This AI Paper from Google Presents a Set of Optimizations that Collectively Attain Groundbreaking Latency Figures for Executing Large Diffusion Models on Various Devices

      

Model size and inference workloads have grown dramatically as large diffusion models for image production have become more commonplace. Due to resource limitations, optimizing performance for on-device ML inference in mobile contexts is a delicate balancing act. Due to these models’ considerable memory requirements and computational demands, running inference of large diffusion models (LDMs) on devices poses even larger hurdles, especially in light of the need for cost-effectiveness and user privacy.

The speedy creation and widespread use of foundation models have completely transformed artificial intelligence. Due to its versatility and capacity to produce photorealistic images, large diffusion models have attracted much attention. Reduced server costs, offline capabilities, and enhanced user privacy are only some of the advantages of deploying these models locally on the user’s device. Due to limited computational and memory resources on devices, typical big diffusion models have over 1 billion parameters, posing difficulties. Researchers from Google offer a set of modifications to the implementation of large diffusion models that allow for the fastest inference latency on mobile devices with GPUs to date. These updates improve the overall user experience across various devices and increase the scope of usage for generative AI.
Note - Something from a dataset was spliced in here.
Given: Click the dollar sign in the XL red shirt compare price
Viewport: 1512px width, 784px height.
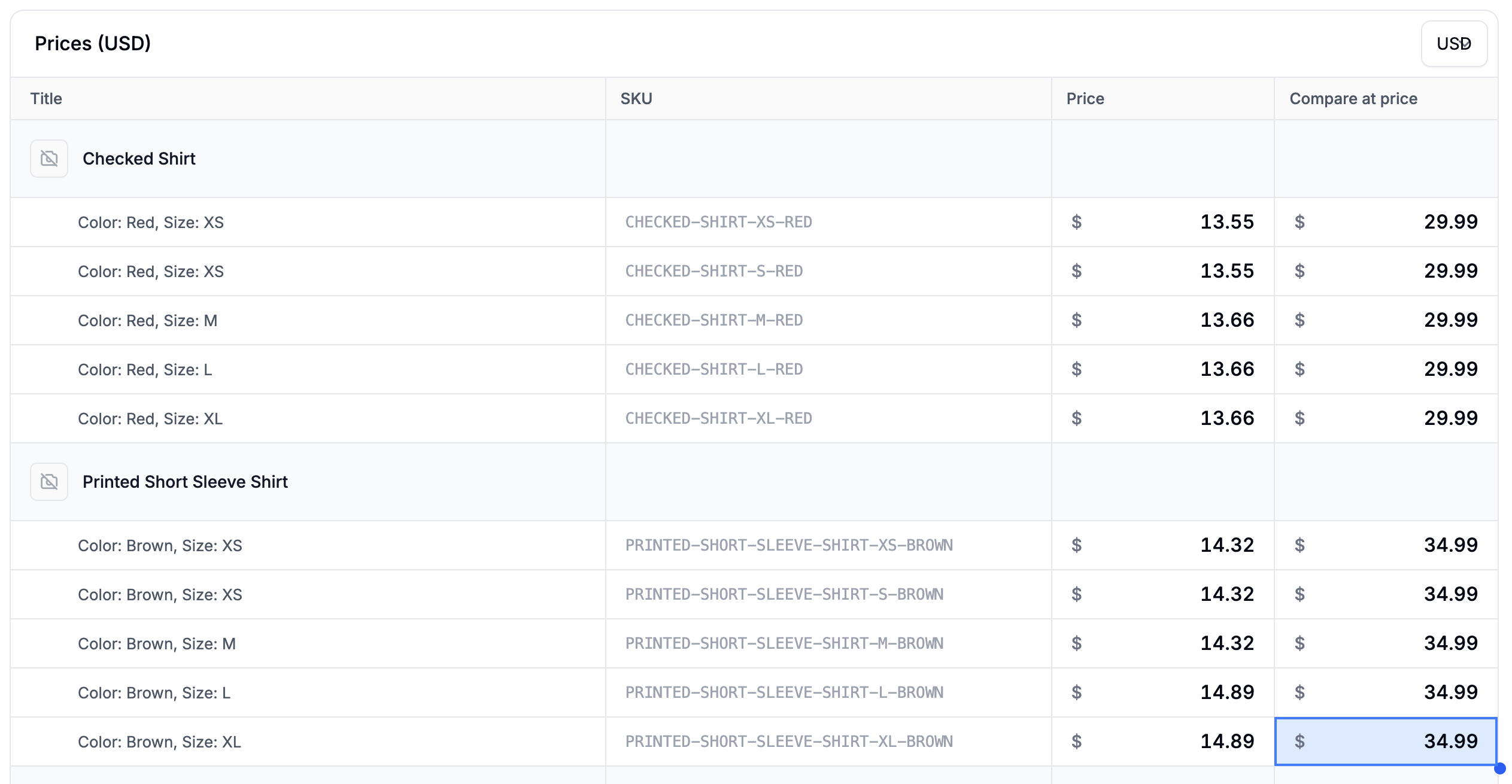Looking at the screenshot, I should tap(1300, 418).
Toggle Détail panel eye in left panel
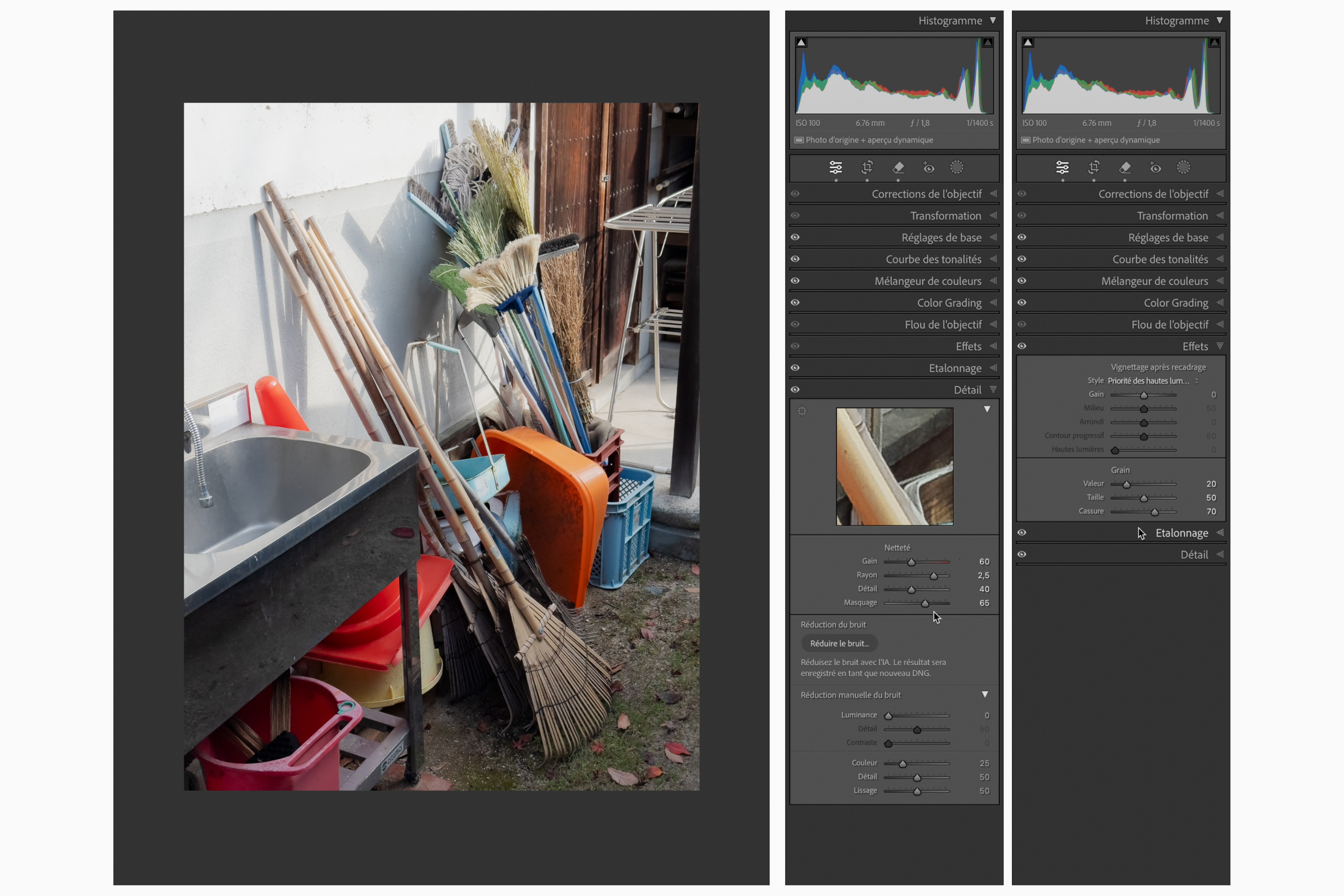The height and width of the screenshot is (896, 1344). (795, 390)
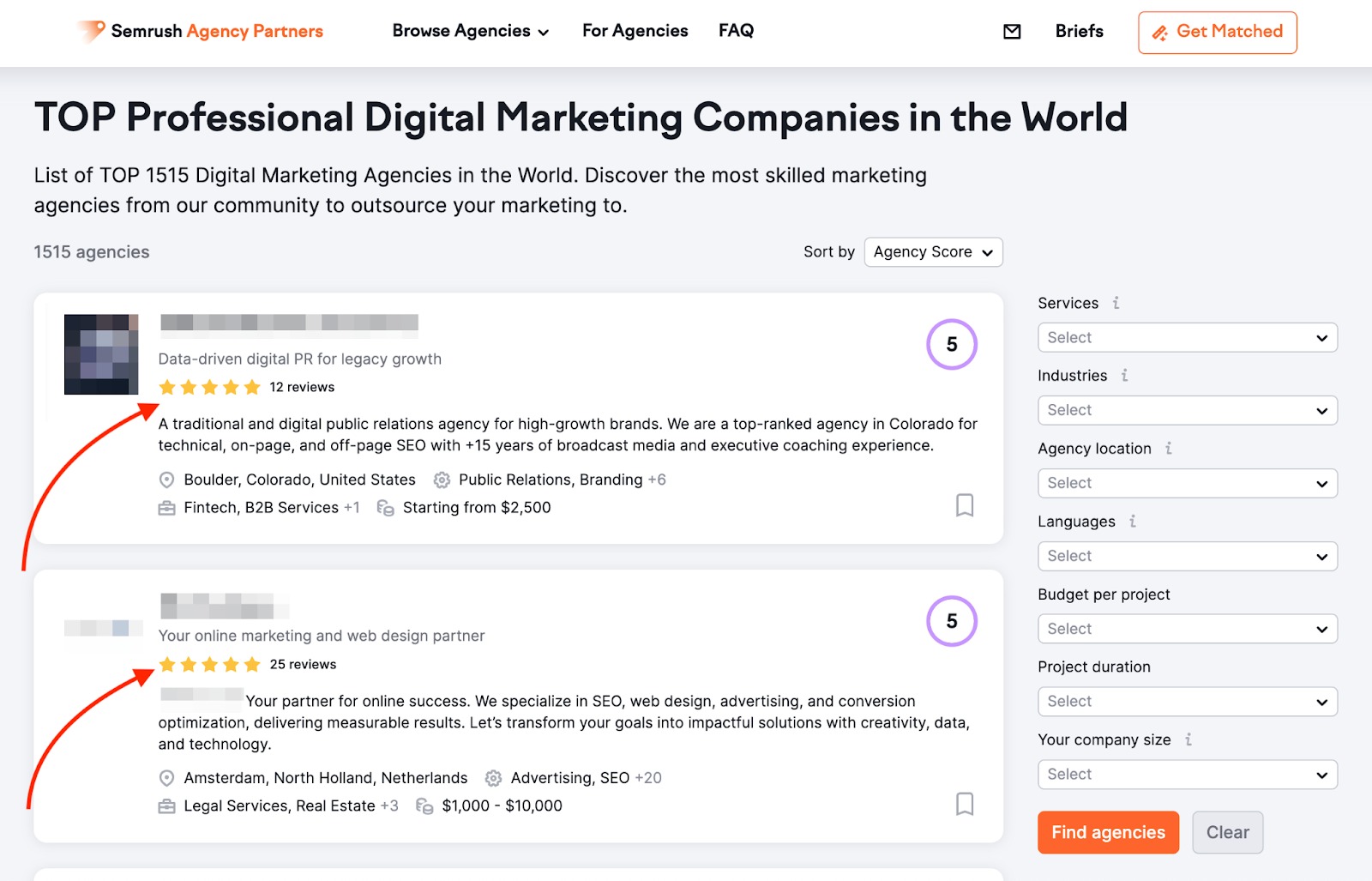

Due to its many benefits over server-based methods, such as lower latency, increased privacy, and greater scalability, on-device model inference acceleration has recently attracted much interest. The complexity of the softmax operation used frequently in deep learning has motivated optimization efforts, resulting in several different acceleration strategies. Winograd Convolution was developed to improve the efficiency of convolutional computation by minimizing the number of multiplications required, which is especially helpful for graphics processing units (GPUs).

The widespread success and adoption of the Transformer design have sparked research into speeding up the attention mechanism. Reformer uses a sparse approximation to reduce computing cost, while other works use low-rank or a combination of approximation techniques. FlashAttention, on the other hand, is a precise attention algorithm that considers hardware configurations to achieve better performance. 

The primary focus is on the challenge of creating visuals from written descriptions by employing massive diffusion models. Even though this explanation focuses on how the proposed improvements work with the Stable Diffusion architecture, it is important to note that these optimizations are easily transferable to other large diffusion models. Inferencing from text requires extra conditioning based on the desired textual description to steer the reverse diffusion process.

The attention block employed extensively by the denoiser model in the LDM presents a prime area for improvement. The model can zero down on relevant information by giving the attention blocks more weight in the input. The attention modules can be optimized in several ways; researchers often utilize only one of the two optimizations detailed below, whichever yields the best results.

The first optimization, dubbed partially fused softmax, reduces the amount of memory read and written during the attention module’s softmax by merging it with the matrix multiplication. The other tweak uses an I/O-aware precise attention method called FlashAttention. The number of high-bandwidth memory accesses from the GPU is reduced with this approach, making it an excellent choice for applications with restricted memory bandwidth. A huge number of registers are needed, and they discovered that the method only works with specific sizes of SRAM. Therefore, they only use this method on a subset of GPUs for attention matrices of a particular size.

Moreover, the team found that the fusion windows for commonly used layers and units in LDMs need to be substantially larger on a mobile GPU than what is currently available from commercially available GPU-accelerated ML inference engines. In light of the limitations of standard fusion rules, they devised custom implementations capable of running a wider variety of neural operators. Their attention was directed at two subfields: the Gaussian Error Linear Unit (GELU) and the group normalization layer.

Limitations in model file size, massive runtime memory needs, and prolonged inference latency have all proven to be significant obstacles when making ML inferences of big models on the device itself. Researchers realized memory bandwidth usage was the main constraint. Thus, they focused on improving memory bandwidth utilization while maintaining a healthy ALU/memory efficiency ratio. Together, the optimizations they demonstrated allowed for the execution of large diffusion models on a wide range of devices with record-breaking latency values. Thanks to these enhancements, the model’s applicability is broadened, and the user experience is boosted across a wide range of devices.